Tuesday, 4 January 2011

2011 books

1. The Abbess of Crewe, Muriel Spark
Apparently a satire on Watergate, this novella reminded me more of collegiate life.  It's about a scandal in a nunnery and is very funny. The Abbess, who likes to say the services in Latin despite Vatican II, and sometimes substitutes words of English poetry, has set up a wholescale electronic bugging of almost every part of the nunnery. Sister Felicity has fled with a Jesuit lover and is feeding damaging stories to the papers.

2. The Literary Conference, Cesar Aira
A novella by one of those current South-American authors whom one ought to have read already. It's wierd and very good, and perfect for a novella because it might have tipped over into insufferable at novel length. The protagonist, a writer and translator called Cesar (it's very trendy for people to write versions of themselves into their books, but I'm running out of patience with it a bit) is a mad scientist in his spare time, and has decided to achieve world domination by making endless clones of the novelist Carlos Fuentes. (Another one I haven't read, but probably will now, if only to get a sense of why clones of him would make an invincible army, though I suspect it's really because he's a chum of Aira's.) There are more musings on literary theory than you would expect from this synopsis. It's a good book and I'll probably read more Aira, but only after carefully checking the blurbs.

3. Tamsin, Peter Beagle
I read this entirely out of nostalgia, though I've never read it before. It's one of my favourite plots from my young days: sulky girl, uprooted from her normal life by some family event, goes to live in an old house, and gradually learns more about the fate of a previous young female inhabitant. I am totally going to write one of those myself, one day. This one is amiable and good, and involves ghosts, including boggarts and pookas. Also Judge Jefferys plays a part in it. They still just about remember to hate Judge Jefferys in the south west. He was an utter bastard. My mother's mother's family in Bath were Jefferyses, and they would say "no relation!" until my great great aunt started digging around in the family tree and then stopped abruptly refusing to tell anyone what she had found. So then they worried that maybe they were related to Judge Jefferys. But after her death they found her papers and actually she'd stopped on getting to a lot of people with Jewish names. So that's the 1930s for you. If they really were Jewish I'd love to find out more about them some time. Even in the non-conformist south-west it must have been complex to be that non-conformist.

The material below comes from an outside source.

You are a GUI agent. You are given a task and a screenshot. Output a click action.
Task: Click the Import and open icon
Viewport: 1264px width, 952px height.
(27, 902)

4. Bad Behavior, Mary Gaitskill
A collection of short stories mostly about New York women's relationships with men and other women.  They're quite well-written but very New York-y, full of hookers and masochists, and somehow terribly late 1980s.  There's a story called Secretary which is presumably the inspiration for the film Secretary.  I'm not sure that I can be bothered to find other stuff she's written though I expect she wrote other things well too.

5. Bad Nature, or With Elvis in Mexico, Javier Marías
Another novella -- I read lots of blogs recommending novellas in December, and the Amazon secondhand orders are now coming in after the snow. I like Marías from the few short things of his which I've read, but I've not yet plucked up the courage to read his novels. I was recommended them some time ago so they've been on my wishlist for ages. This one involves a trip to Mexico with Elvis Presley, which gets complicated when the protagonist has to translate insults in a rough bar.